French unemployment hits record high
The number of unemployed in France hit a record high in March, reaching 3,224 million, although the percentage has not yet overtaken 1997’s level. The 23rd successive monthly rise is a new blow to the Socialist government’s hope of turning the economy round.
Unemployment soared 36,900 in March, according to official figures, taking the total to 36,000 more than in 1997.
The grim statistics showed:
- The total number of people looking for full-time work, including those working only part-time, reached 4.74 million;
- Youth unemployment at 10.9 per cent;
- Over-50s unemployment at 17 per cent;
- Long-term unemployed at 1.89 million;
- Job offers at employment exchanges down 6.0 per cent.
But, although the labour ministry did not publish an unemployment rate for March, it was at 10.2 per cent at the end of 2012, below 1997’s 10.8 per cent since the workforce has grown by 2.7 million.
Male unemployment is now higher than in 1997, at 52 per cent compared to 48 per cent, probably because of the decline in manufacturing jobs.
The government’s job-creation policies have so far failed to take off.

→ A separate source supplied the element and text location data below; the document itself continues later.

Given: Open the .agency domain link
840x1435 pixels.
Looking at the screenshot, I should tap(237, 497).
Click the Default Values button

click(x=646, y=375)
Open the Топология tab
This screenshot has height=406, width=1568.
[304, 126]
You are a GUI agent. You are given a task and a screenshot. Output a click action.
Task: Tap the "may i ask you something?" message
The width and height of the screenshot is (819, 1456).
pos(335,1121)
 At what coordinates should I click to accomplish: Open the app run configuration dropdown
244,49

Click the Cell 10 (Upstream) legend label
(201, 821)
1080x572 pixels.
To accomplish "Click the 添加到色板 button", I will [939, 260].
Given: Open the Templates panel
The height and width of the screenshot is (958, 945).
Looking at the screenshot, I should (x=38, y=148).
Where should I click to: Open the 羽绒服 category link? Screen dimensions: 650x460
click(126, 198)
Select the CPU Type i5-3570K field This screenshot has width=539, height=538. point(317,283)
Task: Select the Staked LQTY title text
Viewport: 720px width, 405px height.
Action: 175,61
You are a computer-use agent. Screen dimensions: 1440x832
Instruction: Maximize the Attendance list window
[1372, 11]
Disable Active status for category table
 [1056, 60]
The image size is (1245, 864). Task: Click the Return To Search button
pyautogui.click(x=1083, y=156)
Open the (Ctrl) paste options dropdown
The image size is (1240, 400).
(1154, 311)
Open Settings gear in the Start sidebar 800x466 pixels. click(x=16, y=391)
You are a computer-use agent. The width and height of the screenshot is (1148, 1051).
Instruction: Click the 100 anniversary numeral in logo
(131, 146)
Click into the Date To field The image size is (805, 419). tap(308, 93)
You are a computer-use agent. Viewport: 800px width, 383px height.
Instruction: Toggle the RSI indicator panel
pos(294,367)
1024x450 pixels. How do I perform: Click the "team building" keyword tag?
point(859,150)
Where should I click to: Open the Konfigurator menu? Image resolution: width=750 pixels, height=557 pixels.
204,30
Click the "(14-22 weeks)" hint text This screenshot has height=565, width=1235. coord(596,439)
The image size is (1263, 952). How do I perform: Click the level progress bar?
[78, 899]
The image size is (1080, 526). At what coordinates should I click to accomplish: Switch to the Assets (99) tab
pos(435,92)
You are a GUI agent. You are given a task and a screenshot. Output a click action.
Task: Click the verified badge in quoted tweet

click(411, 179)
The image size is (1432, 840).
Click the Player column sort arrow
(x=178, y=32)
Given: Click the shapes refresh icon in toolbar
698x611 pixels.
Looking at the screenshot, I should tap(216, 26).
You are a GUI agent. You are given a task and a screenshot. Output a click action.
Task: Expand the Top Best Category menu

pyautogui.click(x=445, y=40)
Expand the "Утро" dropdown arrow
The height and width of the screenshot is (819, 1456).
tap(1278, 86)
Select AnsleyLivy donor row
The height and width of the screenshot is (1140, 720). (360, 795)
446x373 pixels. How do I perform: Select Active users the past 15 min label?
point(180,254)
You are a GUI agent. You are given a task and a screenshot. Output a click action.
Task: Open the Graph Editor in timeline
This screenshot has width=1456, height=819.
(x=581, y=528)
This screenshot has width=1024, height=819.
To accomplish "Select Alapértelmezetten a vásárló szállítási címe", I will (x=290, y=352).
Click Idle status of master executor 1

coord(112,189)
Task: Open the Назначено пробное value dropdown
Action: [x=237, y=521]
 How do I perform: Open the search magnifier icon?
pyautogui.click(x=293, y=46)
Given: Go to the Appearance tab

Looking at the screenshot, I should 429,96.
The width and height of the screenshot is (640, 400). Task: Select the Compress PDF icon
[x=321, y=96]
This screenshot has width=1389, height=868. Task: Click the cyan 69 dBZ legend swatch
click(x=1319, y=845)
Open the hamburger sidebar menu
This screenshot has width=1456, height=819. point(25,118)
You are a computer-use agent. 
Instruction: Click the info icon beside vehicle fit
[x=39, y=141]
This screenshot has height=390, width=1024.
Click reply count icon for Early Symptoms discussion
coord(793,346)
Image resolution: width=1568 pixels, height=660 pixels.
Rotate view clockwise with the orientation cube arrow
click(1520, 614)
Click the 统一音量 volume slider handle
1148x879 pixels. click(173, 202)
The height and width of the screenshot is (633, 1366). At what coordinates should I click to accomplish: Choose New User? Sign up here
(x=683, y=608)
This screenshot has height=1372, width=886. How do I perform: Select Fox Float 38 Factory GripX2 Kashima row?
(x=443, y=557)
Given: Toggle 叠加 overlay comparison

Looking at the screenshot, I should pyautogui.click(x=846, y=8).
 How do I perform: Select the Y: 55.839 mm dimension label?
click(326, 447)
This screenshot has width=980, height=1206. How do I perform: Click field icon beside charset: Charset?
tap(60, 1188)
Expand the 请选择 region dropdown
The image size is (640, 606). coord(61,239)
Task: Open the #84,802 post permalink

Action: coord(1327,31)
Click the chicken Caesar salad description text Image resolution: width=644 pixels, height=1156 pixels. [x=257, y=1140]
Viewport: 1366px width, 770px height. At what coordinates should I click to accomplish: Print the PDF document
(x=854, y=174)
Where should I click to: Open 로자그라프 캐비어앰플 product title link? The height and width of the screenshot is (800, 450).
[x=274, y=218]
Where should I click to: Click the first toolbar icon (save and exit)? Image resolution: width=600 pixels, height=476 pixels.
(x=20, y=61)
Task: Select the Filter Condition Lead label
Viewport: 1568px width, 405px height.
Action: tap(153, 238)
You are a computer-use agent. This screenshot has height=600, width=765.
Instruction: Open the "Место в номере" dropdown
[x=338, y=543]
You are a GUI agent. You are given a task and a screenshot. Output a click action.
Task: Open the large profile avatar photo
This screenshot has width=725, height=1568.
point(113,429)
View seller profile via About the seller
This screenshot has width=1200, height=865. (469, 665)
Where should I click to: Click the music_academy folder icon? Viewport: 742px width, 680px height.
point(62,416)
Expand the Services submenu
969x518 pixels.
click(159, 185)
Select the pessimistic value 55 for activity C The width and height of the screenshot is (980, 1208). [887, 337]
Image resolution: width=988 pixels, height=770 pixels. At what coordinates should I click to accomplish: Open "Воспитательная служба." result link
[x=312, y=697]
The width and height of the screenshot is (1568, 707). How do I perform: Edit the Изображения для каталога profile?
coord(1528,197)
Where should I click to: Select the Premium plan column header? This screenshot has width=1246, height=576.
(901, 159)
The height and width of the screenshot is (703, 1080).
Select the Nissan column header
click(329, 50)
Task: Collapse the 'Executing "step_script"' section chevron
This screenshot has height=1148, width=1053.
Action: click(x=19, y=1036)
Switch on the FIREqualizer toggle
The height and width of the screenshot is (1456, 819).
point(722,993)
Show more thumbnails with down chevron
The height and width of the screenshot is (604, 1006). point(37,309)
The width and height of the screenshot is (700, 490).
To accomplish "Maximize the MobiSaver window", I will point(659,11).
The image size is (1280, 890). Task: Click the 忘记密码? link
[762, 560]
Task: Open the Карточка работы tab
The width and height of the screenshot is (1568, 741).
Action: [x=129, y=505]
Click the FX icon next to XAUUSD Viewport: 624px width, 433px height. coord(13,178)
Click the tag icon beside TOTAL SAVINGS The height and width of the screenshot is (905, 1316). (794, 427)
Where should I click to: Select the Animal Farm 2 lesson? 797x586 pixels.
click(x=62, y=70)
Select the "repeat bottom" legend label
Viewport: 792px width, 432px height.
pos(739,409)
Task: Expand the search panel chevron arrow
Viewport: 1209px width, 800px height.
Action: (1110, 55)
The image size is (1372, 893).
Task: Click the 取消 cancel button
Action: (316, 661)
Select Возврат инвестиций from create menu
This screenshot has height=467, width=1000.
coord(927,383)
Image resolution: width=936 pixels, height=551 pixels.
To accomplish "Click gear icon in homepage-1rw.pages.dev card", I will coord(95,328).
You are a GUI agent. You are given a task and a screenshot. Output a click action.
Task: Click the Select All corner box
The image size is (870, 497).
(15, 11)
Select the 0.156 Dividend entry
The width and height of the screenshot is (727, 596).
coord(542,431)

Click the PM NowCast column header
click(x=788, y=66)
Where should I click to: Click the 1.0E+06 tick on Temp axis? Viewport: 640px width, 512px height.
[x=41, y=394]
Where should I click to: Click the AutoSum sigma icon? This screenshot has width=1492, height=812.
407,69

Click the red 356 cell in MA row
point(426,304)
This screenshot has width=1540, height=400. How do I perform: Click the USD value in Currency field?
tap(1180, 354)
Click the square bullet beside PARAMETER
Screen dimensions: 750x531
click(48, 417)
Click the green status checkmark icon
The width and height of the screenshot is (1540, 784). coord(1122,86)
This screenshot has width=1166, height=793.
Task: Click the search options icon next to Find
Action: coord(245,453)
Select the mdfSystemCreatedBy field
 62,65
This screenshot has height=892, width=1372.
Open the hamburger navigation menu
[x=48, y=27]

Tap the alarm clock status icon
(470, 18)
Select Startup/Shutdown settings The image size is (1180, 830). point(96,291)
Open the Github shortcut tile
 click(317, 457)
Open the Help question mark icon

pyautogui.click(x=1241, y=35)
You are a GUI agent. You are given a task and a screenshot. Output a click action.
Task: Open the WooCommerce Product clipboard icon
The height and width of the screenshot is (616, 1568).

Only 20,000 contracts in one key scheme have been signed, boding ill for an end-of-year target of 100,000, while statistics institute Insee estimates that new tax breaks have saved about 15,000 jobs in the first quarter of 2013.
President François Hollande, currently chasing contracts for French industry in China, called on all his ministers to “engage in the battle for jobs”.
Unemployment in Greece and Spain is near 18 per cent and Italy's rate in 11.6 per cent, while Spain now has 6,202,700 jobless.
Germany's official unemployment rate is under 5.0 per cent.